For most adult children, talking to our parents about financial matters is about as comfortable as it was for our parents to give 'the talk' to us about where babies come from.
Try holding a conversation, not a confrontation
Two weeks ago, I was lucky enough to make an inaugural visit to South Africa and then serve as a UAE tour guide for my parents, two genial Texans who are easing their way into retirement. We gawked at leopards, elephants, the Burj Khalifa and the gold ATM at Emirates Palace. We ate many wonderful meals and traded gossip about friends and family members scattered around the globe. And at no point during the holiday did we feel like we wanted to strangle one another.
It was a complete success, a remarkably stress-free holiday. But it should come as no surprise to anyone that the only moment of strife involved money.
For most adult children, talking to our parents about financial matters is about as comfortable as it was for our parents to give "the talk" to us about where babies come from.
In our case the dispute was minor. My parents had paid the lion's share, so to speak, of our safari costs and I thought it was only fair that I pay their hotel bill in Abu Dhabi. Knowing they would argue, I slipped into the hotel on my parents' last day in the country and gave the front desk my credit card, then informed my folks over breakfast so they would not encounter any confusion at check-out. My father almost spit out his coffee as he and my mother protested vociferously, as if I was suggesting they could no longer manage their chequebooks.
Their intentions were pure, I have no doubt, but it was momentarily awkward - not to mention a window into what the coming decades may hold in store as my parents' financial concerns more and more become mine as well.
This is not a matter of greedily monitoring a dwindling inheritance, even though I have wondered if my mother really needs the latest edition of the iPhone and noticed that my father was toting around an awfully expensive camera.
There are selfish, practical considerations to consider, especially for those in the "sandwich generation" with young children to support and facing the possibility of helping out their parents financially as well.
To plan adequately for the younger generation, it is necessary to have a clear picture of what the older one may need.
Anyone who is fortunate enough to have surviving parents is faced with the same handful of questions: do they have enough money to last? Do they have the necessary health and life insurance in place to provide some security to their spouse? Have they left clear directions about how they want their financial and medical decisions handled in the event they are unable to communicate?
As the last scenario vividly illustrates, these are not always pleasant conversations. Outside of Woody Allen, few of us go out of our way to talk about death. But financial advisers say talking about these issues is critical, and tell stories of many families that have been torn asunder by the lack of communication between parents and their children.
I know of a few myself.
The experts say the solution is about holding a conversation, not a confrontation.
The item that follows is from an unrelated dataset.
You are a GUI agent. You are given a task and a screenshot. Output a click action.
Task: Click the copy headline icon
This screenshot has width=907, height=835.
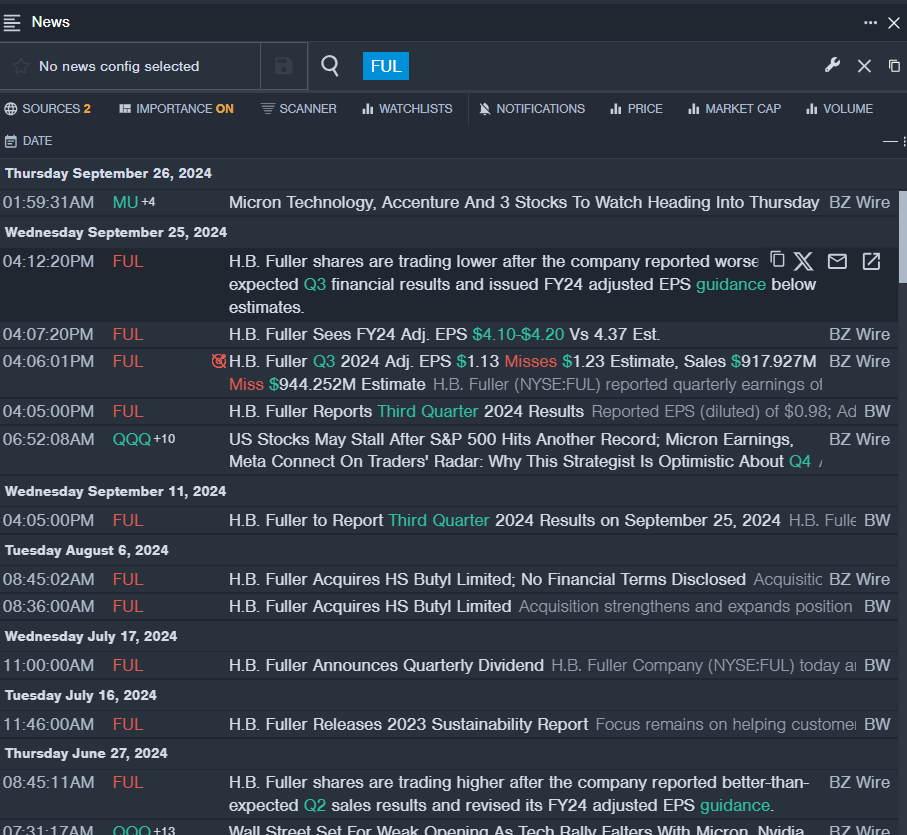777,260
And the earlier the better. According to a 2007 study by the US Federal Reserve, financial decision-making skills start to decline after the age of 53. But it should not feel like an intervention. Often, an indirect approach is effective. "I know of a friend who ..." is one. "Did you see that story in the paper about ..." is another. Some advisers even suggest writing a letter expressing your concerns as long as it is clear you are worried about their well-being and not your own.
The financial turmoil of the past few years wreaked havoc on many retirement plans, so even children who previously felt they had a good grasp of their parents' financial planning should think about requesting an update.
My parents may be slightly creakier than I remember, but remain the picture of health. Still, we've had several conversations of late that would have been off-limits not so long ago. As a result, I do not worry about them much and that is a valuable peace of mind to have. The fact is, I can still learn more from my father about money than he can from me.
Over our last dinner before their flight out, the conversation turned to his recent retirement. A surgeon, he is hanging up his scalpel this year at age 67. I joked that I may not ever be able to retire, having got a bit of a late start on my savings, but he reminded me that he was also unable to start accumulating assets until his mid-thirties because of medical school and a military commitment. In any event, many of his colleagues about the same age are continuing to work.
The difference is that many of them invested huge sums in speculative businesses or borrowed against their retirement accounts to cover short-term expenses.
My father, by comparison, saved aggressively, especially in tax-advantaged retirement plans, and avoided debt whenever possible. "I just didn't do anything stupid. That's why I was able to retire," he told me.
Don't be stupid.
That's good fatherly advice I am going to do my best to follow.